GIVEN INFORMATION -
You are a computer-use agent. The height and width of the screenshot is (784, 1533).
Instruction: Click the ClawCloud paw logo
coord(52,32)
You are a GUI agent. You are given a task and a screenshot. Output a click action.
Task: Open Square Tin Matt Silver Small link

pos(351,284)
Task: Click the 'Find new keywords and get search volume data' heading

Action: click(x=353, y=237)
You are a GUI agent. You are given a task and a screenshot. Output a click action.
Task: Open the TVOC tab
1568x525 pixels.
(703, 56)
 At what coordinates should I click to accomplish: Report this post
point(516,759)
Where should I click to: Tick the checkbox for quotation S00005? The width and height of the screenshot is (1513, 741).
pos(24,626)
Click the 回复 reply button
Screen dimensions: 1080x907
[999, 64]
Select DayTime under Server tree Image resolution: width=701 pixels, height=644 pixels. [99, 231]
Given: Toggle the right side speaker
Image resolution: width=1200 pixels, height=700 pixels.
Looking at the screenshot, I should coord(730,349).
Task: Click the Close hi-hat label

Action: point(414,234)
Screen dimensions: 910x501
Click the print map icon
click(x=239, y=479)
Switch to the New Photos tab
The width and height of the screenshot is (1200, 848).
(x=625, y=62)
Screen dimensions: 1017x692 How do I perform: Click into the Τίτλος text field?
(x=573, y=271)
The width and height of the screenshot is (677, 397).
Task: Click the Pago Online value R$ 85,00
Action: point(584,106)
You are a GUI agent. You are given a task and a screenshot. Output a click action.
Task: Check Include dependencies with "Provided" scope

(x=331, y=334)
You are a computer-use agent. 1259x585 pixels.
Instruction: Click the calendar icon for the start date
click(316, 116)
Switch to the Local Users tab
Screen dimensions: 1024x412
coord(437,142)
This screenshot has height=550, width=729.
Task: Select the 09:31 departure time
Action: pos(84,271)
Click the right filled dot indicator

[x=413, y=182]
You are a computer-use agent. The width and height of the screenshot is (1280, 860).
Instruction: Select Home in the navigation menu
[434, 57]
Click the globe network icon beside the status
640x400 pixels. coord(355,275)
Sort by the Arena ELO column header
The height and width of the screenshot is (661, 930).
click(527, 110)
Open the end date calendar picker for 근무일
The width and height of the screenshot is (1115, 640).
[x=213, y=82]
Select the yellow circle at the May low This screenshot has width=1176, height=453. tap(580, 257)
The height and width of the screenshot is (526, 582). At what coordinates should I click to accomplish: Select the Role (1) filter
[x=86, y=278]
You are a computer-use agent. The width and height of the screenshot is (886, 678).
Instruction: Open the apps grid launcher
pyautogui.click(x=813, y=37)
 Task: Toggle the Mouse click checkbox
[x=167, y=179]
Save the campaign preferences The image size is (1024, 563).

DESCRIPTION OF THE TASK -
Write the listing out again in full, exactly as it stands above.

RESPONSE AREA -
You are a computer-use agent. The height and width of the screenshot is (784, 1533).
Instruction: Click the ClawCloud paw logo
coord(52,32)
You are a GUI agent. You are given a task and a screenshot. Output a click action.
Task: Open Square Tin Matt Silver Small link

pos(351,284)
Task: Click the 'Find new keywords and get search volume data' heading

Action: click(x=353, y=237)
You are a GUI agent. You are given a task and a screenshot. Output a click action.
Task: Open the TVOC tab
1568x525 pixels.
(703, 56)
 At what coordinates should I click to accomplish: Report this post
point(516,759)
Where should I click to: Tick the checkbox for quotation S00005? The width and height of the screenshot is (1513, 741).
pos(24,626)
Click the 回复 reply button
Screen dimensions: 1080x907
[999, 64]
Select DayTime under Server tree Image resolution: width=701 pixels, height=644 pixels. [99, 231]
Given: Toggle the right side speaker
Image resolution: width=1200 pixels, height=700 pixels.
Looking at the screenshot, I should coord(730,349).
Task: Click the Close hi-hat label

Action: point(414,234)
Screen dimensions: 910x501
Click the print map icon
click(x=239, y=479)
Switch to the New Photos tab
The width and height of the screenshot is (1200, 848).
(x=625, y=62)
Screen dimensions: 1017x692 How do I perform: Click into the Τίτλος text field?
(x=573, y=271)
The width and height of the screenshot is (677, 397).
Task: Click the Pago Online value R$ 85,00
Action: point(584,106)
You are a GUI agent. You are given a task and a screenshot. Output a click action.
Task: Check Include dependencies with "Provided" scope

(x=331, y=334)
You are a computer-use agent. 1259x585 pixels.
Instruction: Click the calendar icon for the start date
click(316, 116)
Switch to the Local Users tab
Screen dimensions: 1024x412
coord(437,142)
This screenshot has height=550, width=729.
Task: Select the 09:31 departure time
Action: pos(84,271)
Click the right filled dot indicator

[x=413, y=182]
You are a computer-use agent. The width and height of the screenshot is (1280, 860).
Instruction: Select Home in the navigation menu
[434, 57]
Click the globe network icon beside the status
640x400 pixels. coord(355,275)
Sort by the Arena ELO column header
The height and width of the screenshot is (661, 930).
click(527, 110)
Open the end date calendar picker for 근무일
The width and height of the screenshot is (1115, 640).
[x=213, y=82]
Select the yellow circle at the May low This screenshot has width=1176, height=453. tap(580, 257)
The height and width of the screenshot is (526, 582). At what coordinates should I click to accomplish: Select the Role (1) filter
[x=86, y=278]
You are a computer-use agent. The width and height of the screenshot is (886, 678).
Instruction: Open the apps grid launcher
pyautogui.click(x=813, y=37)
 Task: Toggle the Mouse click checkbox
[x=167, y=179]
Save the campaign preferences The image size is (1024, 563).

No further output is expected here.